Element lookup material

══════

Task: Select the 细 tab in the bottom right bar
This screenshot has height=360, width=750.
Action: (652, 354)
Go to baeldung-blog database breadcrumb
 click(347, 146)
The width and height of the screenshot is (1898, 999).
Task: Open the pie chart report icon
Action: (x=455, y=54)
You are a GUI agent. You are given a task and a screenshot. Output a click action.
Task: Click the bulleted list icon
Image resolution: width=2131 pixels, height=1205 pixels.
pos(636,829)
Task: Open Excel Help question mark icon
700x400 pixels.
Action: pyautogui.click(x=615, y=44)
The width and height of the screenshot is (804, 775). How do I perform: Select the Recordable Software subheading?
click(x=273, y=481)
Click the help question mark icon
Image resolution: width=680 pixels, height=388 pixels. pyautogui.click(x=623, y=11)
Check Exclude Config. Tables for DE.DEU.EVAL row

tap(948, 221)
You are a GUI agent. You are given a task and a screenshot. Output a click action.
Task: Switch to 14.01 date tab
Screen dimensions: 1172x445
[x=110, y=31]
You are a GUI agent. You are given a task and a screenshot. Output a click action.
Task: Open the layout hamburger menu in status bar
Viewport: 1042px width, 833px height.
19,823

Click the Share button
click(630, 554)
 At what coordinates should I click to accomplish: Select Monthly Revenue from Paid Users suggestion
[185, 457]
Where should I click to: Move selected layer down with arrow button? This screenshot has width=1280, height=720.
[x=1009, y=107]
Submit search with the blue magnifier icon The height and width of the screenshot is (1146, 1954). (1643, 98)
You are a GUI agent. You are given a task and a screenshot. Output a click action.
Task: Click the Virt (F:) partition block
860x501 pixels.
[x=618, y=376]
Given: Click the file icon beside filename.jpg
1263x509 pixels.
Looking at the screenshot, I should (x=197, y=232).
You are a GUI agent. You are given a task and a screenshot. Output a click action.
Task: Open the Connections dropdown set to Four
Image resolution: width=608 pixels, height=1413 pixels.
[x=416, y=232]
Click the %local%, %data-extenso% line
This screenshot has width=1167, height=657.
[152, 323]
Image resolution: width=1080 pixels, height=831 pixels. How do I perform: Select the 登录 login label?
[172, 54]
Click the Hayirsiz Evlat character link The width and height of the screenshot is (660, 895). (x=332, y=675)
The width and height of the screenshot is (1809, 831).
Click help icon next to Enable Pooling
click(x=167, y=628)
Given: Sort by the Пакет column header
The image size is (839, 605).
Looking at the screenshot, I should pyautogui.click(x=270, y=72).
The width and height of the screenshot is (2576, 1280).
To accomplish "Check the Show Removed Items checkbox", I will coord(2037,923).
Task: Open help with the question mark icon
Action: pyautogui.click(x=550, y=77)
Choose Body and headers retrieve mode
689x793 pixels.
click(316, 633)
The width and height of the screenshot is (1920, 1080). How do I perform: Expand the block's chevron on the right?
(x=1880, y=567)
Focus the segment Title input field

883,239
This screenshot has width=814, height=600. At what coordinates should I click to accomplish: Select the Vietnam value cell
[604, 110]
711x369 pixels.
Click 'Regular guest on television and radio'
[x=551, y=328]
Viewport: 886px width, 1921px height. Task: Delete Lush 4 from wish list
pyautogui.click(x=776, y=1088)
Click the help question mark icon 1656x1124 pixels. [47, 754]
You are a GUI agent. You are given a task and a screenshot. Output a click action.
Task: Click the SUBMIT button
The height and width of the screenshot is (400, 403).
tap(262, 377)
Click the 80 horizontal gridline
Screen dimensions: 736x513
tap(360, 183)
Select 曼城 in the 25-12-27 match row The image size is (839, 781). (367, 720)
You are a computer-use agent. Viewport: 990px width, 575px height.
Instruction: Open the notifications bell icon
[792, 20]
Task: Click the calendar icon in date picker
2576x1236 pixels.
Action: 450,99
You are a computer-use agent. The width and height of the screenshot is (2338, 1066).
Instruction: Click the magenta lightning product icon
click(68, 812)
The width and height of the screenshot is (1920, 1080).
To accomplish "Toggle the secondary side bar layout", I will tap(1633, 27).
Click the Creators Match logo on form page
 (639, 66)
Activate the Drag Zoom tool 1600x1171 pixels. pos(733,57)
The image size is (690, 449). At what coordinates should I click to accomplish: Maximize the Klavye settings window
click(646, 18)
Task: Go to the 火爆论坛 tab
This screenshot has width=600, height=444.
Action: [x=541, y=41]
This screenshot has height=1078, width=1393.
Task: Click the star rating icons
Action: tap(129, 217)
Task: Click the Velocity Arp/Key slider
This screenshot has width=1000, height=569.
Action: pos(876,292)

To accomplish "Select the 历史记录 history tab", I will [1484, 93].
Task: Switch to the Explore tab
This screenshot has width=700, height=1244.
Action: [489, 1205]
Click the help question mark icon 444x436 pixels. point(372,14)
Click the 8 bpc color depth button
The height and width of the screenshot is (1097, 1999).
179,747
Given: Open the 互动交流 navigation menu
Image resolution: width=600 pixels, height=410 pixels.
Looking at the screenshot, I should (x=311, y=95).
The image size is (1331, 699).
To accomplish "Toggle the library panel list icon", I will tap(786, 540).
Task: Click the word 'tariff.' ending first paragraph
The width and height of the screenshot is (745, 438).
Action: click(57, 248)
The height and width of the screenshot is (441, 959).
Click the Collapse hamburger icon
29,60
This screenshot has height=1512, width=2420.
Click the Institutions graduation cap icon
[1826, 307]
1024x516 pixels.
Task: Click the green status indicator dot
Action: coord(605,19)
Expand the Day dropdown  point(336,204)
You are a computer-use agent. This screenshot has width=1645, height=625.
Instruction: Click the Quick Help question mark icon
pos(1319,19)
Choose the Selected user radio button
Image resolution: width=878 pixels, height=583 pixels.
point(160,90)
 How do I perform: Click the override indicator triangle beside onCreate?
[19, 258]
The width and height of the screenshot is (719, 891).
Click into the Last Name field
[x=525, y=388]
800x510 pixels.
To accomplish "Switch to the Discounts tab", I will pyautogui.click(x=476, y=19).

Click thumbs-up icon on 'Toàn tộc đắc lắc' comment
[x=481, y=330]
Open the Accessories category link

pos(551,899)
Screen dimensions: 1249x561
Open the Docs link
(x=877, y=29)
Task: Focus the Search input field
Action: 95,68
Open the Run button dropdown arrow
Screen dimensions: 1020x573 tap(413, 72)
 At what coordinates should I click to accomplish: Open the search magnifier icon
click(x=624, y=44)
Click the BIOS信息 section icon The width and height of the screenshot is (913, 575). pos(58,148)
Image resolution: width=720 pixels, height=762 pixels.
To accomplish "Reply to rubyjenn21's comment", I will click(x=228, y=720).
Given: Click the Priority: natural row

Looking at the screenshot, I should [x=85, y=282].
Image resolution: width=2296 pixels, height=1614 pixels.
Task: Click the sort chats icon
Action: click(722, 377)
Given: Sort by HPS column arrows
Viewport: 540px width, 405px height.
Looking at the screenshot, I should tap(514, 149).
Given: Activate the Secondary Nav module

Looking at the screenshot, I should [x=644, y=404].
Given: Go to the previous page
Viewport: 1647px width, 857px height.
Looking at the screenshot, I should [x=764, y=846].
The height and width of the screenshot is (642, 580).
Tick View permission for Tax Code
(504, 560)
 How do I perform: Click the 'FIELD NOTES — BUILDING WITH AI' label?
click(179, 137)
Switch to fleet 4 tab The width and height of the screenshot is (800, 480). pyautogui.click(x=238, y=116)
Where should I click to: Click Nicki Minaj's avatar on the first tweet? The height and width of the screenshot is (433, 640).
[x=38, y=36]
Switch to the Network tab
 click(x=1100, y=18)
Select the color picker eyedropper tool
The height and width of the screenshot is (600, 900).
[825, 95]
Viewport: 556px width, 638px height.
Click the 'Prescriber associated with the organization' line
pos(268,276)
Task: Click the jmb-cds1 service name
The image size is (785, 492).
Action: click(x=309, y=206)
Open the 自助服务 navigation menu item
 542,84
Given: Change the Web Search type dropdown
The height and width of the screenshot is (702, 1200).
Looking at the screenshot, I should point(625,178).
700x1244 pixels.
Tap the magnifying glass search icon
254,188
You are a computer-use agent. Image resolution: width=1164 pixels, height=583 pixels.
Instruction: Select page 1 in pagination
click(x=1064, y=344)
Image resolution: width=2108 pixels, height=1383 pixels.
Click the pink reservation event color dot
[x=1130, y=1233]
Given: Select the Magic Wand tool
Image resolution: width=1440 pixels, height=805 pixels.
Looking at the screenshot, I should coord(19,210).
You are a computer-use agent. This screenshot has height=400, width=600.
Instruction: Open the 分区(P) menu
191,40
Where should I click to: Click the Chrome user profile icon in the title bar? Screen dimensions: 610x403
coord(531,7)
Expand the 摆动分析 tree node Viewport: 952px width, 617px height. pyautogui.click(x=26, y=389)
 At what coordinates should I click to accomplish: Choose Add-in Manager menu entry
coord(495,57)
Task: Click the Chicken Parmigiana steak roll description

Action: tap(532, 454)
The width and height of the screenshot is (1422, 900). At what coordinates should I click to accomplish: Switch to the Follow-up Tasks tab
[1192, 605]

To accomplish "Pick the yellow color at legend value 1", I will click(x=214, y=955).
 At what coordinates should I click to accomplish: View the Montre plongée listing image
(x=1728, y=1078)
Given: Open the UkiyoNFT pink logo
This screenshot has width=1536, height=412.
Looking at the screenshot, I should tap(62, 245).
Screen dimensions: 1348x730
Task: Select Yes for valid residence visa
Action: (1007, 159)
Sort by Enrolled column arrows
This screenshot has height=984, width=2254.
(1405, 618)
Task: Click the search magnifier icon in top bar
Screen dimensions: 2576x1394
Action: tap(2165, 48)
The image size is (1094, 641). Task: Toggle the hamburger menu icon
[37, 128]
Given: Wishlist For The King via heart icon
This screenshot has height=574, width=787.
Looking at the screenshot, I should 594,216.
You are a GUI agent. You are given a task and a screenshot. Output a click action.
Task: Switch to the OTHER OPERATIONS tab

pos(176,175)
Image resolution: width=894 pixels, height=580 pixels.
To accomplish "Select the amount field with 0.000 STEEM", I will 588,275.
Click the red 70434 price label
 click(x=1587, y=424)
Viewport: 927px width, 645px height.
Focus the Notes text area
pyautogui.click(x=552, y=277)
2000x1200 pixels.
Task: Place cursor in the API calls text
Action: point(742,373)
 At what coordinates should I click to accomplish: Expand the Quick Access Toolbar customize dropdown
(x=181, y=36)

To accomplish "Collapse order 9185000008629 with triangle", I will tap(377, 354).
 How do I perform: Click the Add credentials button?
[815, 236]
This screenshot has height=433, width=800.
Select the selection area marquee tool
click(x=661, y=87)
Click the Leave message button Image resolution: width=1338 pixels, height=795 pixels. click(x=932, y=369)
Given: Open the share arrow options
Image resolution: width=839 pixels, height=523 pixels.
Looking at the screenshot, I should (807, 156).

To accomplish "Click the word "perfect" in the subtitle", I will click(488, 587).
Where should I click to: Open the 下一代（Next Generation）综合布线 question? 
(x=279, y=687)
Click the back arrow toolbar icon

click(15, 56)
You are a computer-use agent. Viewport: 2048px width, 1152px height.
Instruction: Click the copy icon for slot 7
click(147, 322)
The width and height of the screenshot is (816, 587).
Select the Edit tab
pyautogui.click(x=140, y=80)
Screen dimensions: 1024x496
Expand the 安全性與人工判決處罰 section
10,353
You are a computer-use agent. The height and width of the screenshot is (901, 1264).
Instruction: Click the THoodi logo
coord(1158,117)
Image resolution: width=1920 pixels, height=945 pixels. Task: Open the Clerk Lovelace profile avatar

══════

### To do
Copy out everything from the start of the material above down to the line containing "[x=110, y=31]", with both ends included.

### Result below
Task: Select the 细 tab in the bottom right bar
This screenshot has height=360, width=750.
Action: (652, 354)
Go to baeldung-blog database breadcrumb
 click(347, 146)
The width and height of the screenshot is (1898, 999).
Task: Open the pie chart report icon
Action: (x=455, y=54)
You are a GUI agent. You are given a task and a screenshot. Output a click action.
Task: Click the bulleted list icon
Image resolution: width=2131 pixels, height=1205 pixels.
pos(636,829)
Task: Open Excel Help question mark icon
700x400 pixels.
Action: pyautogui.click(x=615, y=44)
The width and height of the screenshot is (804, 775). How do I perform: Select the Recordable Software subheading?
click(x=273, y=481)
Click the help question mark icon
Image resolution: width=680 pixels, height=388 pixels. pyautogui.click(x=623, y=11)
Check Exclude Config. Tables for DE.DEU.EVAL row

tap(948, 221)
You are a GUI agent. You are given a task and a screenshot. Output a click action.
Task: Switch to 14.01 date tab
Screen dimensions: 1172x445
[x=110, y=31]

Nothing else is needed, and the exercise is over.